== Exercise brief ==
Pull out, unchanged, the lines starting with the one that contains "Where should I click to: Open" and continuing through the final line.
--- Begin Listing ---
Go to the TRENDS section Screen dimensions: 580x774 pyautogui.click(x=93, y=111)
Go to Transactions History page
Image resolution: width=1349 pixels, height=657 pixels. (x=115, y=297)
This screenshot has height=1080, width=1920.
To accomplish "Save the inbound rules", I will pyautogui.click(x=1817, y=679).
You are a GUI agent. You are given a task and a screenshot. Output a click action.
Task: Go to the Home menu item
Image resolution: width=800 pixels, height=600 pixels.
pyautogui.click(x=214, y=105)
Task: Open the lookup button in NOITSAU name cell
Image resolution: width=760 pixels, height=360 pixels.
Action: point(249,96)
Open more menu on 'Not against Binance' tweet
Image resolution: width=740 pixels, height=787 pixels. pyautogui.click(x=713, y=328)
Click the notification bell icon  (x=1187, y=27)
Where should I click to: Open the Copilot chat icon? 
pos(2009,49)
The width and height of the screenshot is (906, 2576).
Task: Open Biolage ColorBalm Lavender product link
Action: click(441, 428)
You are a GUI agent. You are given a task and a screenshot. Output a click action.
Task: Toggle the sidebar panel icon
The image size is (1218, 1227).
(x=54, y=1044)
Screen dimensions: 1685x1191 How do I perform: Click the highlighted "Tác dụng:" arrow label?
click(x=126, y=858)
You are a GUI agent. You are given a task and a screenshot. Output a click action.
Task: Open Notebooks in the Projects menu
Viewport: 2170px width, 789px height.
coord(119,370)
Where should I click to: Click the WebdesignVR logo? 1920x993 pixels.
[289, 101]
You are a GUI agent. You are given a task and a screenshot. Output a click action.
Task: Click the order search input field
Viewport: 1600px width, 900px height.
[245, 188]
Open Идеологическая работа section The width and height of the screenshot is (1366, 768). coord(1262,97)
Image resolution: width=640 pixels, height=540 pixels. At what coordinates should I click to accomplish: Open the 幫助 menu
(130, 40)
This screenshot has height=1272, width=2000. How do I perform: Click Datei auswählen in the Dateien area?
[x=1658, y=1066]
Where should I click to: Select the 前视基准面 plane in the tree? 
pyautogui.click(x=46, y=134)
--- End Listing ---
== Finished exercise ==
Where should I click to: Open the Copilot chat icon? 
pos(2009,49)
The width and height of the screenshot is (906, 2576).
Task: Open Biolage ColorBalm Lavender product link
Action: click(441, 428)
You are a GUI agent. You are given a task and a screenshot. Output a click action.
Task: Toggle the sidebar panel icon
The image size is (1218, 1227).
(x=54, y=1044)
Screen dimensions: 1685x1191 How do I perform: Click the highlighted "Tác dụng:" arrow label?
click(x=126, y=858)
You are a GUI agent. You are given a task and a screenshot. Output a click action.
Task: Open Notebooks in the Projects menu
Viewport: 2170px width, 789px height.
coord(119,370)
Where should I click to: Click the WebdesignVR logo? 1920x993 pixels.
[289, 101]
You are a GUI agent. You are given a task and a screenshot. Output a click action.
Task: Click the order search input field
Viewport: 1600px width, 900px height.
[245, 188]
Open Идеологическая работа section The width and height of the screenshot is (1366, 768). coord(1262,97)
Image resolution: width=640 pixels, height=540 pixels. At what coordinates should I click to accomplish: Open the 幫助 menu
(130, 40)
This screenshot has height=1272, width=2000. How do I perform: Click Datei auswählen in the Dateien area?
[x=1658, y=1066]
Where should I click to: Select the 前视基准面 plane in the tree? 
pyautogui.click(x=46, y=134)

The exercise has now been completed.